The labor day was approaching and Mary decided to run a discount sales program on that occasion. Suddenly, some time in midday, her online store stopped working and she was getting a 404 message on the screen. Refreshing didn’t help. Mary was angry and confused. So she called his website admin…
Server is your application’s brain. It manages the most critical aspects of your app’s (or website’s) activities. With this in mind, there’s no doubt you should closely watch your server and react to anomalies as they appear, in order to avoid stories such as the one described above. We’ve drawn a list of essential performance metrics for your server, so now you can have a better clue of how your server performs. There are many measurements that you can use when providing server monitoring and naturally there are many publications on this topic. But, there are no concrete recommendations covering a minimal set of metrics that give accurate information about the state of a web application. In this article, we try to present our point of view on this and to compose a minimal set of metrics. There are many important metrics, termed “key performance indicators”, that allow you to evaluate the health of your server more or less correctly. That is, they each contain an essential piece of information that is needed to understand the state of your web application.
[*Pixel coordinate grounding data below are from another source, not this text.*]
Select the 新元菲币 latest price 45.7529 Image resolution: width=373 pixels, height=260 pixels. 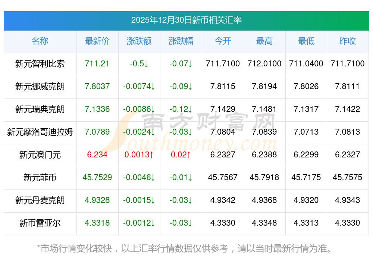click(x=97, y=178)
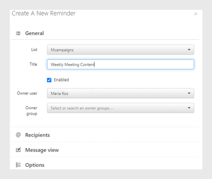The width and height of the screenshot is (212, 179).
Task: Open the Owner group search dropdown
Action: tap(121, 108)
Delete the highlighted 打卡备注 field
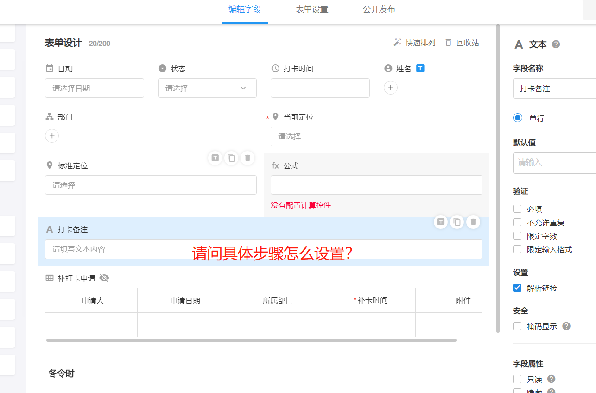 coord(473,222)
RPS is the evaluation of how many requests per second are being sent to a target server. In other words, this metric is called Average Load and it allows you to understand what load your web application currently works under. Usually, this is calculated as a count of the requests received during a measurement period, where the period is represented in seconds. Generally, the measurement period (often called monitoring period) is in the range of 1 – 5 minutes. The lengthening of the monitoring period leads to an undesirable “smearing” of the load indicator.
Naturally some errors may occur when processing requests, especially when under a big load. The Error Rate is usually calculated as a percentage of problem requests relative to all requests, and it reflects how many response HTTP status codes indicate an error on the server – including any requests that never get a response (timed out). It is known that web servers return an HTTP Status Code in the response header. Normal codes are usually 200 (OK) or something in the 3xx range, indicating a redirect on the server. Common error codes are 4xx and 5xx, which mean the web server knows it has a problem fulfilling that request. Error Rate is a significant metric because it measures “performance failure” in the application and tells you how many failed requests have occurred at a particular point in time. Normally, no one can define the tolerance for Error Rate in their web application. Some consider an Error Rate of less than 1% successful. However, normally you must try to minimize possible errors in order to avoid performance problems, and constantly work to eliminate them.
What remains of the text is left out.